▸ The request
Copy out the passage on content management systems below word for word, starting with "There are literally" and going on through "everything in between.".

▸ Article
###
The World Wide Web and all the techy stuff that goes with it revolves around information, or content. HTML, JavaScript, PHP, and all their cousins exist for one purpose; to serve up information like prime rib on a silver platter.

After the World Wide Web proved its usefulness it took about half-a-second for non-technical people to shout "Wait a minute! I don't know HTML, but I have important information, too. Web content shouldn't be the realm of technology people, alone." Meanwhile the technology people were thinking "Good grief! There's GOT to be an easier way to do this. HTML can be so time consuming."

And so the first content management systems appeared.

Requiring very little technical experience, content management systems deliver an easy way for people to add web content on their own. Content generally includes text, images, files (text files, sound files, video files, etc), navigation links, and feedback forms.

There Are Vast Differences Between Content Management Systems

There are literally thousands of content management systems. Some are basic systems for small sites and some are robust systems for huge, enterprise level sites. Some are easily applied to any type of organization, and some are highly customized to serve a specialized niche. And, of course, everything in between.

Differences in Content
At the most basic level a content management system enables users to add content to a website, and usually assumes only one or two people will be adding content to a site.
###
▸ Recorded information
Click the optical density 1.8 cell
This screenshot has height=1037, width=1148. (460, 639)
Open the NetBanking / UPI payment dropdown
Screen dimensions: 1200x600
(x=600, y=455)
###
▸ Response
There are literally thousands of content management systems. Some are basic systems for small sites and some are robust systems for huge, enterprise level sites. Some are easily applied to any type of organization, and some are highly customized to serve a specialized niche. And, of course, everything in between.